Europe is the best destination for fairy tale locations! With century-old castles and fairy tale cities, there are dozens of magical places to visit. One of the beautiful things about these locations is you can walk to many points of interest.

Here are five cities from well known to off the beaten path.

Prague, Czech Republic

The view of the castle in Prague from the famous Charles Bridge, originally built in 1402, is a perfect way to start your visit. They say Prague is one of the best-preserved cities in Europe. You will feel like you are on a movie set. It is easy to walk from one historical site to another along cobbled streets (no high heels, please). Taking a river cruise on the Vltava River, you will see the castle on the hill and the colorful baroque buildings along the river.

Be sure to take the funicular up to Petřín Lookout Tower, where there is a smaller version of the Eifel Tower. Hike to the top of the tower for some fantastic views of Prague. Return to the old town area, where you will find Gothic churches and the medieval Astronomical Clock.

Oslo, Norway

From ancient to modern, Oslo is a cosmopolitan location, and most locals can speak English. Visit the Akershus Fortressthen (fortress), built in the 13th century, and then walk to The Sneak Peak (Tjuvtitten), which is a 90-meter lookout tower at Tjuvholmen with a glass elevator (admission free).

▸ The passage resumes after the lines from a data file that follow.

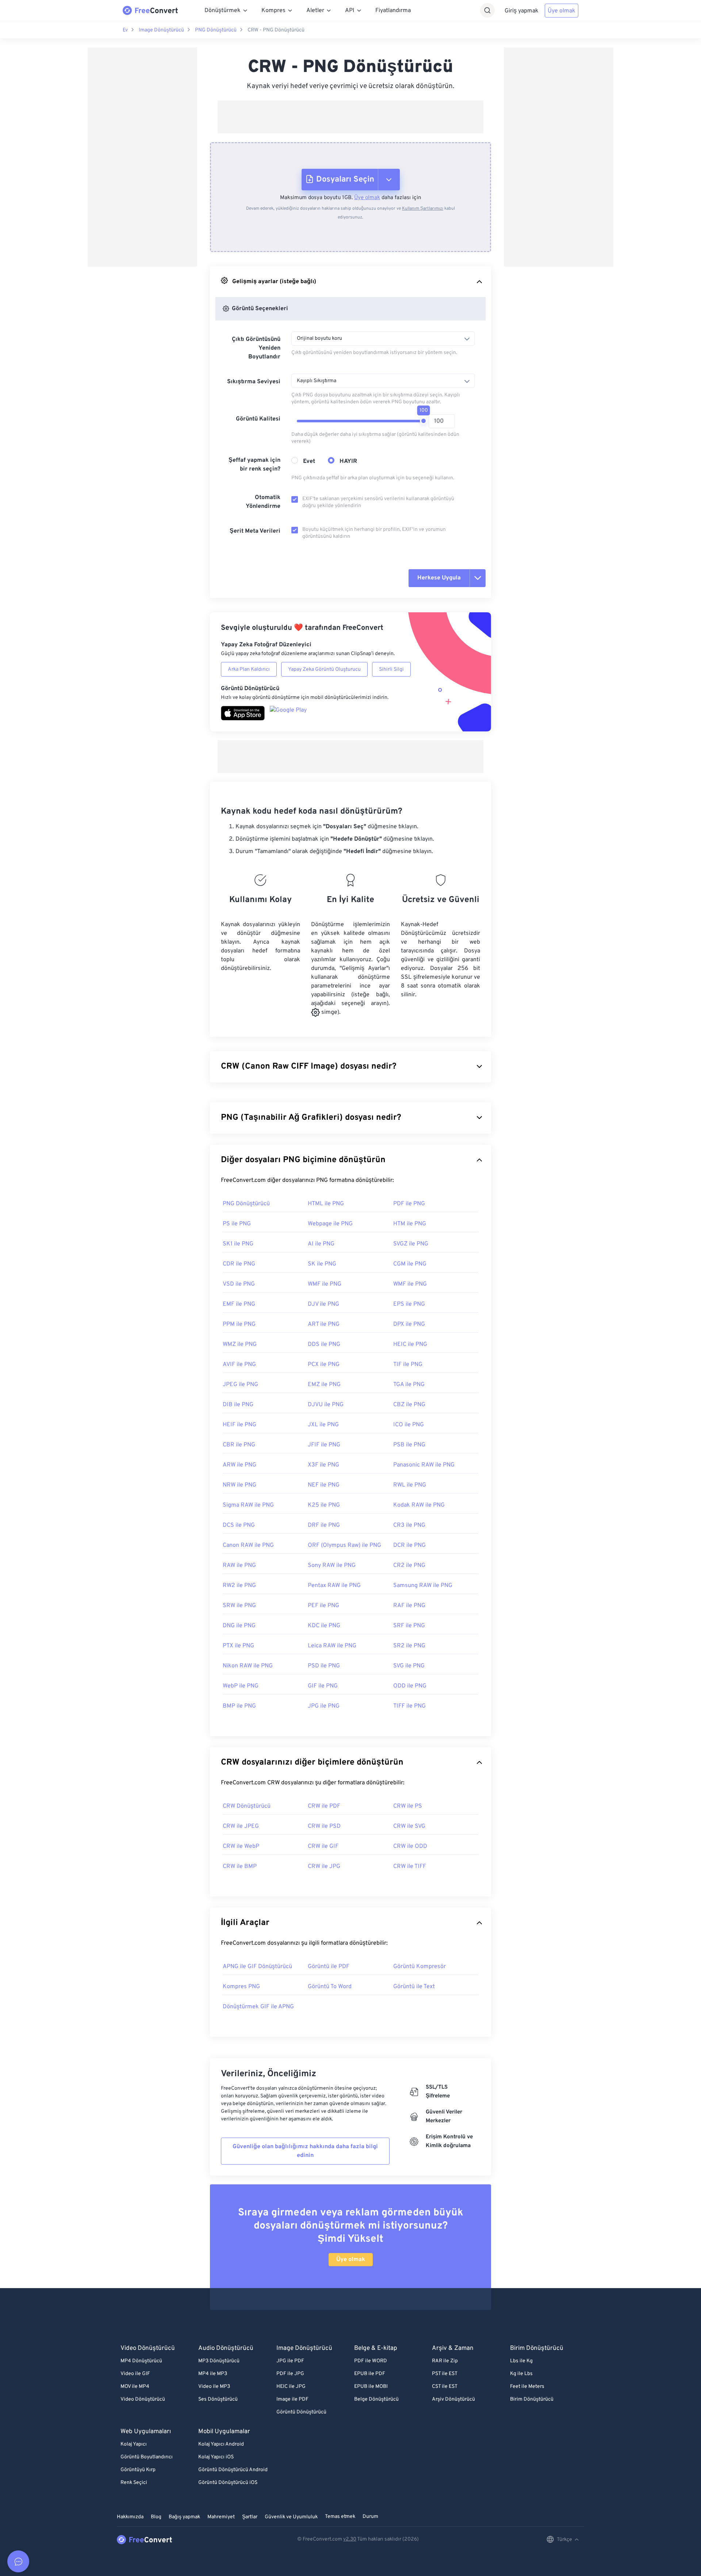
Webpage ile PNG (330, 1224)
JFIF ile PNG (324, 1445)
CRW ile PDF (324, 1806)
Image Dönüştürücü (161, 30)
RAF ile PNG (409, 1605)
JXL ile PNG (323, 1424)
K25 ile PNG (324, 1505)
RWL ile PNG (409, 1485)
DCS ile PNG (239, 1525)
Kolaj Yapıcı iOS (216, 2457)
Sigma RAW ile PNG (248, 1505)
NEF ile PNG (324, 1485)
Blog (156, 2517)
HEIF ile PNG (239, 1424)
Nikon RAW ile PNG (248, 1666)
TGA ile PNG (409, 1384)
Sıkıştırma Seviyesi (253, 381)
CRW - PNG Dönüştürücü (276, 30)
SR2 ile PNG (409, 1646)
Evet (309, 461)
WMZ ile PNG (240, 1344)
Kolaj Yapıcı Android (221, 2444)
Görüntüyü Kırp (138, 2470)
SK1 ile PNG (238, 1244)
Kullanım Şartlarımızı (422, 209)
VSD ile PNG (239, 1284)
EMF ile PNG (239, 1304)
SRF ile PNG (409, 1625)
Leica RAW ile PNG (332, 1646)
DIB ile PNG (238, 1404)
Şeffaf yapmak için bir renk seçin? (254, 465)
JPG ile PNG (324, 1706)
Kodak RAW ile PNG (419, 1505)
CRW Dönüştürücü (247, 1806)
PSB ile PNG (409, 1445)
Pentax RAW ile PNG (334, 1585)
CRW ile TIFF (409, 1866)
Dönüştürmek (222, 10)
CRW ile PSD (324, 1826)
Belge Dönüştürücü (376, 2399)
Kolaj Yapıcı (133, 2444)
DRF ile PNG (324, 1525)
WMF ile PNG (324, 1284)
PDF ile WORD (370, 2361)
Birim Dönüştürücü (531, 2399)
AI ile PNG (321, 1244)
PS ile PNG (237, 1224)
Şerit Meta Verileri (255, 531)
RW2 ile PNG (239, 1585)
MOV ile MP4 (134, 2386)
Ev (125, 30)
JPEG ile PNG (240, 1384)
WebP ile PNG (240, 1686)
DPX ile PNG (409, 1324)
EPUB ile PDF (369, 2374)
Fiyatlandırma (393, 10)
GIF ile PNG (323, 1686)
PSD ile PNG (324, 1666)
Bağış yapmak (184, 2517)
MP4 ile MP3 (212, 2374)
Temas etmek (340, 2517)
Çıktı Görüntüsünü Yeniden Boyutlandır (256, 348)
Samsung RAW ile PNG (422, 1585)
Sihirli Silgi (391, 669)
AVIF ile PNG (239, 1364)
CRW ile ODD (410, 1846)
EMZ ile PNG (324, 1384)
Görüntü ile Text (414, 1986)
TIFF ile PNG (409, 1706)
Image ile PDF (292, 2399)
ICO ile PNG (408, 1424)
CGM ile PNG (409, 1264)
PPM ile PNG (239, 1324)
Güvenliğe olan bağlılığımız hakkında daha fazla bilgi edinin (305, 2151)
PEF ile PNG (323, 1605)
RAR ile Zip (445, 2361)
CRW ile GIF (323, 1846)
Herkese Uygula (439, 578)
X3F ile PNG (323, 1465)
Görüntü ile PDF (328, 1966)
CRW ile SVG (409, 1826)
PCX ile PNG (324, 1364)
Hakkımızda (130, 2517)
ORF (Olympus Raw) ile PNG (344, 1545)
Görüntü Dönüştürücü (301, 2412)
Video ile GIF (135, 2374)
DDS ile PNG (324, 1344)
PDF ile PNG (409, 1203)
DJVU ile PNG (326, 1404)
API (350, 10)
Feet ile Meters (527, 2386)
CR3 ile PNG (409, 1525)
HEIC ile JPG (291, 2386)
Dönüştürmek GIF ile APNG (258, 2006)
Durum (370, 2517)
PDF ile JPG (290, 2374)
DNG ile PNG (239, 1625)
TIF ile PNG (407, 1364)
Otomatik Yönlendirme (263, 502)
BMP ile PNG (239, 1706)
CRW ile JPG (324, 1866)
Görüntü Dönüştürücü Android (233, 2470)
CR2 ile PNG (409, 1565)
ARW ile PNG (239, 1465)
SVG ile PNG (409, 1666)
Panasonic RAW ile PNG (424, 1465)
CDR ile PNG (239, 1264)
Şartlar (249, 2517)
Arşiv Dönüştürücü (453, 2399)
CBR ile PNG (239, 1445)
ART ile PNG (324, 1324)
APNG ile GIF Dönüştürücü (257, 1966)
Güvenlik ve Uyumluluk (291, 2517)
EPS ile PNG (409, 1304)
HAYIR (348, 461)
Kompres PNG (241, 1986)
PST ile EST (444, 2374)
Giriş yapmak (522, 11)
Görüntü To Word (330, 1986)
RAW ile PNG (239, 1565)
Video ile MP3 (214, 2386)
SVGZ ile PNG (410, 1244)
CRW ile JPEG (241, 1826)
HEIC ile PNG (410, 1344)
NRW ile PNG (239, 1485)
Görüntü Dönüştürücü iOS (227, 2483)
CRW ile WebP (241, 1846)
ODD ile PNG (409, 1686)
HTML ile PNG (326, 1203)
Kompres (273, 10)
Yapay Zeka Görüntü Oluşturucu (324, 669)
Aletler (315, 10)
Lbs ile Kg (521, 2361)
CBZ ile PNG (409, 1404)
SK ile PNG (322, 1264)
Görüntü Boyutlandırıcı (146, 2457)
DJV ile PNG (323, 1304)
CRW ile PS (407, 1806)
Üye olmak (561, 11)
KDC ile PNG (324, 1625)
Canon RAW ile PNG (248, 1545)
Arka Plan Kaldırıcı (249, 669)
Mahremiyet (221, 2517)
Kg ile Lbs (521, 2374)
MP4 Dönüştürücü (141, 2361)
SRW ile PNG (239, 1605)
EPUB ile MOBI (371, 2386)
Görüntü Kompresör (419, 1966)
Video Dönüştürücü (142, 2399)
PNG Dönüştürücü (216, 30)
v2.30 (349, 2539)
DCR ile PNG (409, 1545)
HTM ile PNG (409, 1224)
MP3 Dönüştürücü (219, 2361)
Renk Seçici (133, 2483)
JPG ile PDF (290, 2361)
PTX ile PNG (238, 1646)
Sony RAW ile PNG (332, 1565)
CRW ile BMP (240, 1866)
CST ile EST (444, 2386)
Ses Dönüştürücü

If you have time, go to the Viking Ship Museum and Norsk Folkemuseum. Norsk Folkemuseum is an outdoor folk museum where over 150 historical buildings were moved into one place. It is impressive to walk through and see the history and how they lived centuries ago. Get caught up in the feeling of living hundreds of years in the past.

Walk from Oslo Central Station (train station) to the Royal Palace along the main street Karl Johans Gate, genuinely magical experience at any time of the year.

York, England

One of the oldest and most famous streets in Britain is located in York – Shambles, a narrow cobblestone street. York also has one of the largest cathedrals in Northern Europe. The cathedral even has its own police force. As a medieval walled city, you can walk most of the way around, up high along the wall.

Clifford’s Tower, built in the 13th century, is a fun stop. Again, going to the tiptop allows you great views of the entire area.

Like most of the UK, York has a long list of great places to stop for tea, including the famous Betty’s Café Tea Rooms, Earl Grey Tea Rooms, and the Teddy Bear Tea Rooms. Closer to the Cathedral (also known as York Ministry), you will find a small tearoom you can enjoy a cupcake and tea that is called Crumbs Cupcakery.

From the train station, it is a little bit of a walk, 0.6 miles to the cathedral. But there are lots of places that may grab your interest to stop at along the way. As you cross the bridge, you will find many romantic shops and places to eat.

Aberystwyth, Wales

Aberystwyth, Wales

Aberystwyth is known for its graceful sweeping seafront and promenade. You can stroll for over a mile passing many points of interest. The castle is an Edwardian fortress built in the late 1300s.

When you are done wandering around town, head over to the electric railway. The Aberystwyth Electric Cliff Railway will take you to the top of the cliff with the best views and a café. Another option is to drive to Pen Dinas, where there is an extensive Iron Age, Celtic hillfort.

Vale of Rheidol Railway is a train with a steam engine and makes a loop from Aberystwyth to Devil’s Bridge. This train line was established in 1902 and is a great way to see the countryside.

Edinburgh, Scotland

The castle is impressive, lording over the city below. Plan to spend a good half-day exploring the castle. You may want to wear a good pair of walking shoes when you visit this city, as it is the best way to see it.

Many points were the inspiration for JK Rowling’s Harry Potter books. You can even take a free walking tour that includes seeing them in person.

There are two train stations in Edinburgh, so be sure you know where you want to go before you head out. If your interest is mainly to see the old town, use the Edinburgh Waverley station. From Waverley to the castle is around a 0.6-mile walk, which will take about 15 minutes, if you are not too distracted by the many shops and historical places to explore.

Other Tips and Suggestions

A great way to see different locations is to take a Rhine River cruise. You will pass by dozens of castles and unique small towns.

Many cities now offer free walking tours and are well worth taking. Yes free. At the end of the tour, you should be prepared to tip your guide. The tour will give you an excellent overview of the area, lots of history and fun facts.

Now start planning your European adventure.